Neal v. Warden of SATF et al.
ORDER signed by Magistrate Judge Deborah Barnes on 6/30/2017 DENYING 45 Motion for Investigation and DENYING 46 Motion for Equal Presentation. (Henshaw, R)
UNITED STATES DISTRICT COURT
FOR THE EASTERN DISTRICT OF CALIFORNIA
ROBERT W. NEAL,
No. 2:16-cv-2778 JAM DB P
WARDEN OF SATF,
Petitioner is a state prisoner proceeding pro se and in forma pauperis with a petition for a
writ of habeas corpus under 28 U.S.C. § 2254. Before the court are petitioner’s motions for an
investigation and for “equal access to the courts.”
In his motion for an investigation, petitioner appears to seek an order requiring an
investigation into violations of his civil rights and into a criminal conspiracy. (ECF No. 45.)
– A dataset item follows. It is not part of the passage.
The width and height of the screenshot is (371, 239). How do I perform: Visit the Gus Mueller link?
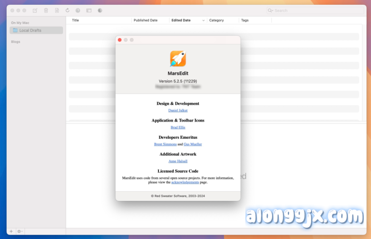tap(193, 144)
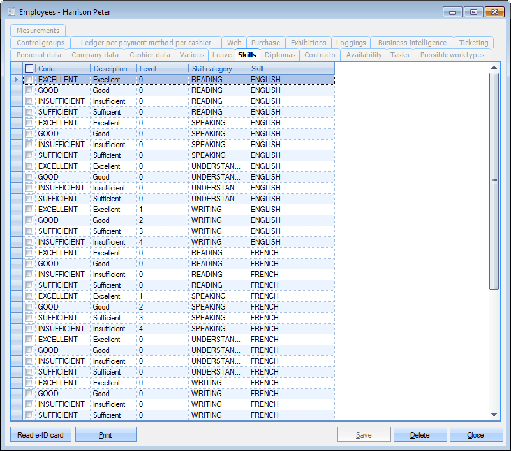Click the Read e-ID card button
The image size is (511, 451).
(40, 434)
Petitioner is essentially asking the court to order a factual investigation into the bases for his
petition. Petitioner’s request is premature. When, and if, the merits of petitioner’s claims are
considered, the first step will be a determination of whether the state court decisions rejecting
petitioner’s claims were unreasonable under 28 U.S.C. § 2254(d). Only after petitioner clears that
hurdle may the court consider new evidence which was not presented to the state court. See
Cullen v. Pinholster, 563 U.S. 170 (2011). Therefore, petitioner’s motion for an investigation
will be denied.
In his second motion, petitioner complains about the unfairness inherent in proceeding pro
se against respondent, who is represented by counsel. Essentially, petitioner is again requesting
the appointment of counsel. As the court informed petitioner in its order denying his prior
request, the court does not find the appointment of counsel warranted at this time. (See Dec. 7,
2016 Order (ECF No. 24).) Petitioner is advised that if at any point in this proceeding the court
feels counsel should be appointed, the court will issue an order appointing counsel for petitioner.
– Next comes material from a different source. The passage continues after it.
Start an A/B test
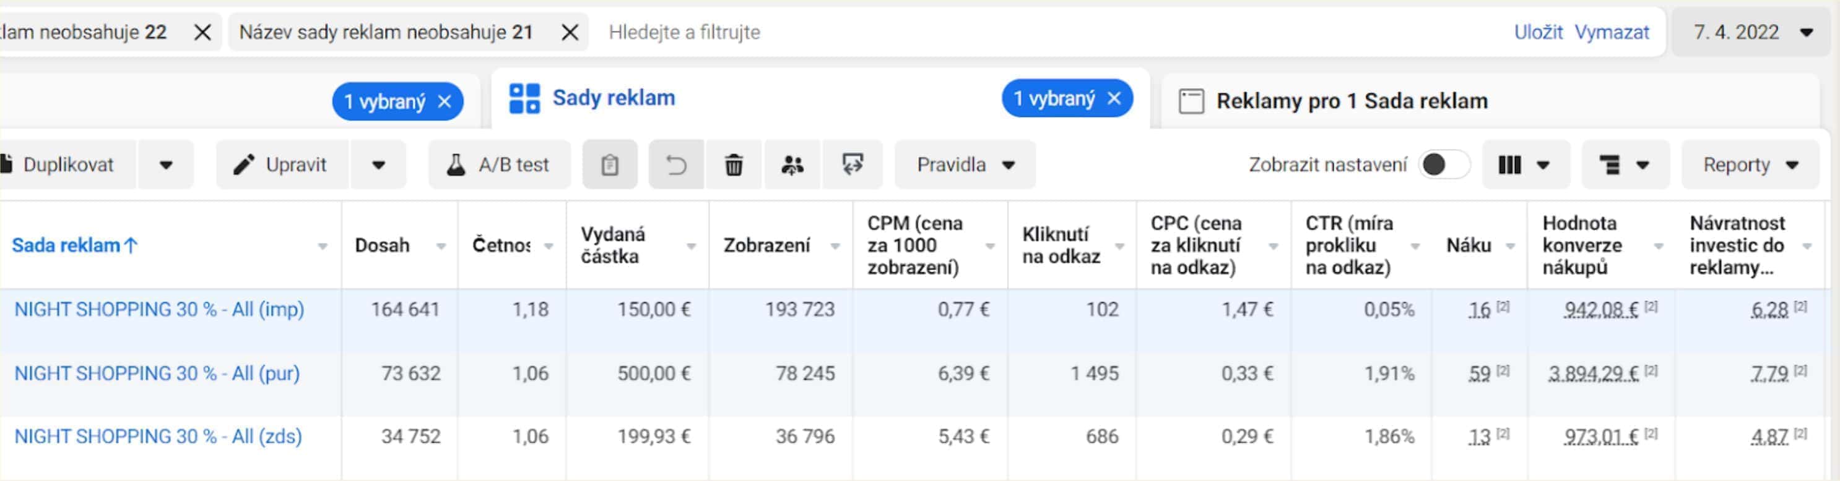Viewport: 1840px width, 481px height. 499,165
Finally, petitioner is warned that he must use restraint in filing motions. By the court’s
count, petitioner has filed over 25 motions and requests to date. Many of petitioner’s motions
seek the same things – factual development of his claims and the appointment of counsel.
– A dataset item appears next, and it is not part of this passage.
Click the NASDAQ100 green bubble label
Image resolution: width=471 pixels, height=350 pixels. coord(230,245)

Petitioner may not continually file motions seeking the same relief without consequences. Under
Federal Rule of Civil Procedure 11(b), a prisoner’s claims are considered frivolous if they
“merely repeat pending or previously litigated claims.” Cato v. United States, 70 F.3d 1103,
1105 n. 2 (9th Cir. 1995) (quoting Bailey v. Johnson, 846 F.2d 1019, 1021 (5th Cir. 1988)).
Sanctions for violation of Rule 11(b) may include dismissal of petitioner’s case. See Bell v.
Harrington, No. 1:12-cv-0349-LJO-GBC (PC), 2012 WL 893815, *9 (E.D. Cal. Mar. 15, 2012).
Petitioner should carefully consider whether any motion he intends to file is inappropriate
because he has already filed the same, or a very similar, motion, or because the relief he is
seeking is premature.
For the foregoing reasons, IT IS HEREBY ORDERED as follows:
1. Petitioner’s March 16, 2017 motion for investigation (ECF No. 45) is denied; and
2. Petitioner’s March 21, 2017 motion for equal presentation (ECF No. 46) is denied.